Now that Stephen Harper has had his Wizard of Oz moment, can a Canadian Spring be far behind?
The curtain has been well and truly whipped away from the PM’s self-promoting deceptions and he is revealed for what he is: a power-tripper on a mission to give Canada an extreme makeover that only the super-rich and the semi-comatose could endorse. And he is doing it with virtually no debate, creating something of a new phenomenon in Canadian politics; sole-source public policy.
We have Peter MacKay to thank for the official revelation — belated though it was. The minister of defensiveness has finally dished after weeks of embarrassing prevarications. It turns out the whole Harper cabinet was in on the F-35 whopper, an exercise that both the Parliamentary Budget Officer and the Auditor General saw for what it was — a studied deception.

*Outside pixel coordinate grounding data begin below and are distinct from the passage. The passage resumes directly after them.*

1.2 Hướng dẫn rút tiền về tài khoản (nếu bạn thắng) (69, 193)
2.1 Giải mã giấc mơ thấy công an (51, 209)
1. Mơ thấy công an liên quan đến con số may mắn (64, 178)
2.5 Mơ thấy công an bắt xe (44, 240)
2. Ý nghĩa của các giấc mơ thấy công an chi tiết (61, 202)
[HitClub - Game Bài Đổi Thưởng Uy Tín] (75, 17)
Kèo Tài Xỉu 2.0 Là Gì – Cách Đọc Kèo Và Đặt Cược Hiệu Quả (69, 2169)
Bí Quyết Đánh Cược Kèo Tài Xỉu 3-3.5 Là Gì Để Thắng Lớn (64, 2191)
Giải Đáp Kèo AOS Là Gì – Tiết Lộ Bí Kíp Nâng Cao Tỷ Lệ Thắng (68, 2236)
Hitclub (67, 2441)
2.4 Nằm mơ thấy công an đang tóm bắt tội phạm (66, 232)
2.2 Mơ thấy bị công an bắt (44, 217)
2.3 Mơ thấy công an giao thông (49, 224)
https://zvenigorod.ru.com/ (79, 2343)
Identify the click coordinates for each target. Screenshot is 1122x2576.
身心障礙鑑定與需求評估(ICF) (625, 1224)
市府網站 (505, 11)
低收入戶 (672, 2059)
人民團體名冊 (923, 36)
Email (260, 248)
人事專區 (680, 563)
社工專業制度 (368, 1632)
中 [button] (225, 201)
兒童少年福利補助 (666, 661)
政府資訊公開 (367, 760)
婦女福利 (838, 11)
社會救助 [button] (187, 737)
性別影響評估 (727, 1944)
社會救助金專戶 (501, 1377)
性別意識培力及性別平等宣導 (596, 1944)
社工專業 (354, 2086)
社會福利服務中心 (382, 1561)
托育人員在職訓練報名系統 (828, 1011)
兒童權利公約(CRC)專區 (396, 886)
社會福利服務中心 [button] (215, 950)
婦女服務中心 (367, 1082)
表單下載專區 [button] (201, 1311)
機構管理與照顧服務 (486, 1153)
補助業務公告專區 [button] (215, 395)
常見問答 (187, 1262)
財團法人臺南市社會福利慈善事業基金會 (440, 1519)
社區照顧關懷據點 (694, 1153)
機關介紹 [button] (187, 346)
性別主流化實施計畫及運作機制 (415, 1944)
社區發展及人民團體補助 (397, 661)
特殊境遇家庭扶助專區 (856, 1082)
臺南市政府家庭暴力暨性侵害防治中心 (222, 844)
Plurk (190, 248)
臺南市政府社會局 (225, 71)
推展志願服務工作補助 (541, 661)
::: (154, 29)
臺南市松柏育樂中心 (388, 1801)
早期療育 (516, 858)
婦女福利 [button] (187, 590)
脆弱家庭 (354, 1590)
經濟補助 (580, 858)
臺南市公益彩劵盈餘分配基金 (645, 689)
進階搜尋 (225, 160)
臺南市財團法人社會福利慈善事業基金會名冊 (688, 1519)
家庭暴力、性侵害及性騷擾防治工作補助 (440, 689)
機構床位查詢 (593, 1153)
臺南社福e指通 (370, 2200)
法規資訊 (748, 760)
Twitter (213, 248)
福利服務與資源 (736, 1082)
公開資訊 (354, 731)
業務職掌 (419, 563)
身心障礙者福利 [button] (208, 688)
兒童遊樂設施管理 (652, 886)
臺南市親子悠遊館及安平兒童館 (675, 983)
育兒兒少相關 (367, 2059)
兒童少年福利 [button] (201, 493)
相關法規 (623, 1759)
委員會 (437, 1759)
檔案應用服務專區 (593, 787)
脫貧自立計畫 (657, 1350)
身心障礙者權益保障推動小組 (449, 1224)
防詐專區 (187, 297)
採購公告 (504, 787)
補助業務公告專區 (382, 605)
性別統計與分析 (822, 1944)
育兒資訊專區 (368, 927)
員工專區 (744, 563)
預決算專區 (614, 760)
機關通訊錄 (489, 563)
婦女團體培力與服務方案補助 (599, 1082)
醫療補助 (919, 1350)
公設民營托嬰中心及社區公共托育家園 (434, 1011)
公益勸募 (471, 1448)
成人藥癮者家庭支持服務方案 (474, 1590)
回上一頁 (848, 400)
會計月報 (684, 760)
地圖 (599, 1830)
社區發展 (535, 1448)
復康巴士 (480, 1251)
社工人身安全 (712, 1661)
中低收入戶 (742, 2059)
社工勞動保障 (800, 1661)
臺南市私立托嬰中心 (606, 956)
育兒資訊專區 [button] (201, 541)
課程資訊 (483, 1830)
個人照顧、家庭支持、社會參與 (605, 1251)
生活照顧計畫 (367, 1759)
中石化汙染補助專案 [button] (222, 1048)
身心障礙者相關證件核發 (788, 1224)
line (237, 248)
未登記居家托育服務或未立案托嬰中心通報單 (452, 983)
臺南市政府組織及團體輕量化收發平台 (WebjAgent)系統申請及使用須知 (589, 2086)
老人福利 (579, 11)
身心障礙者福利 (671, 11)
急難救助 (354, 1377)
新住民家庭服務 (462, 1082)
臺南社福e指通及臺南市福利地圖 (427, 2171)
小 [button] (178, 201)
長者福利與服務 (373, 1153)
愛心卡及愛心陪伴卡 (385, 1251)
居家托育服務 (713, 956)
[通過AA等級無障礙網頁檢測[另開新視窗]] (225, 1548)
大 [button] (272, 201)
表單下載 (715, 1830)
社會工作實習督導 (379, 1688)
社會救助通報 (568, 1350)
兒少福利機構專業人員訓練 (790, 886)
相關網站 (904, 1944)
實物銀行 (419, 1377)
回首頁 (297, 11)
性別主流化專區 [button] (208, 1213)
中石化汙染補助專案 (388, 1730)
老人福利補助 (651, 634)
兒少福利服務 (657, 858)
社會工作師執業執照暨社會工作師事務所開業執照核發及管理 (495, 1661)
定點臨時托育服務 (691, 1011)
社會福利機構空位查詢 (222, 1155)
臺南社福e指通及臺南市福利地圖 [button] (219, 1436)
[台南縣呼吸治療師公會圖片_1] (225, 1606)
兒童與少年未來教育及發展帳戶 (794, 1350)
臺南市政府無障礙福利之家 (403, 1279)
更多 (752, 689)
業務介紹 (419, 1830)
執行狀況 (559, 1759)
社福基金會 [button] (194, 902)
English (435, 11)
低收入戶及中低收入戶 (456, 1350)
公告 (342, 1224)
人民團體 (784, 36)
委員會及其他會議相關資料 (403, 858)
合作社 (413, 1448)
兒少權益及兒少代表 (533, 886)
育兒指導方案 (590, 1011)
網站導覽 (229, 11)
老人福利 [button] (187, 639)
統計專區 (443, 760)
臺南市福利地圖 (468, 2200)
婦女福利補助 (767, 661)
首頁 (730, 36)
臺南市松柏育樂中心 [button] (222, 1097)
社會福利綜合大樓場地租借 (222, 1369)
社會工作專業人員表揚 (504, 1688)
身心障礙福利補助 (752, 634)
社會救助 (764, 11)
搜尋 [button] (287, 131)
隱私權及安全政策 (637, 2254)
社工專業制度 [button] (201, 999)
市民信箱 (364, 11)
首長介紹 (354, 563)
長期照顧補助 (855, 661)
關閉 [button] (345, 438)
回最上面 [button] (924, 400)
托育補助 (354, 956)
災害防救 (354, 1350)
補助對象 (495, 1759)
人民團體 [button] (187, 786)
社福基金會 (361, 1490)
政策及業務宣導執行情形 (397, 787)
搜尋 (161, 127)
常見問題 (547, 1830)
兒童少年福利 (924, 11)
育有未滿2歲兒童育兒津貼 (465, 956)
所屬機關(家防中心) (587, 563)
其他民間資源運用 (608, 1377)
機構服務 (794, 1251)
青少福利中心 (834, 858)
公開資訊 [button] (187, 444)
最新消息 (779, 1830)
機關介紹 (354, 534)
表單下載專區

The U.S. Government Accountability Office had an even better description of the same process stateside. The Pentagon’s top weapons’ purchaser, Frank Kendall, said the plan to buy the F-35 was “acquisitions malpractice.” In this country, two sets of books were produced – one containing the real scoop, the other the “communications” version for the Great Unwashed. It turns out interim Liberal leader Bob Rae was dead right — the PM and cabinet knew they were lying to Canadians about the true costs of the F-35 during an election and Stephen Harper is ultimately accountable.
This is not “strong, stable government” a la Harper’s PR mantra. It is oppressive, dictatorial regime-building that would do any petro-state proud.
It is also the de-confederation of the country and the death spiral of independent information bearers. The war machine is more important than the social safety net. Canada can apparently have $45 billion jets and $800,000 military fly-overs, but must rein in the Old Age Supplement and cut food inspectors. The PM can blow $45,000 in public money on a baseball junket (why on earth was Harper’s official photographer along for the ride?), but 19,000 public servants must lose their jobs. And if these institutional thugs lose a seat in an election they lust after, there’s a plan B – gerrymander the riding, as they may well do in Saanich-Gulf Islands, where Green Party leader Elizabeth May knocked off former cabinet sock-puppet Gary Lunn.
As for Parliament, what’s Parliament? Something to ignore, shutter, or the favored option, to geld.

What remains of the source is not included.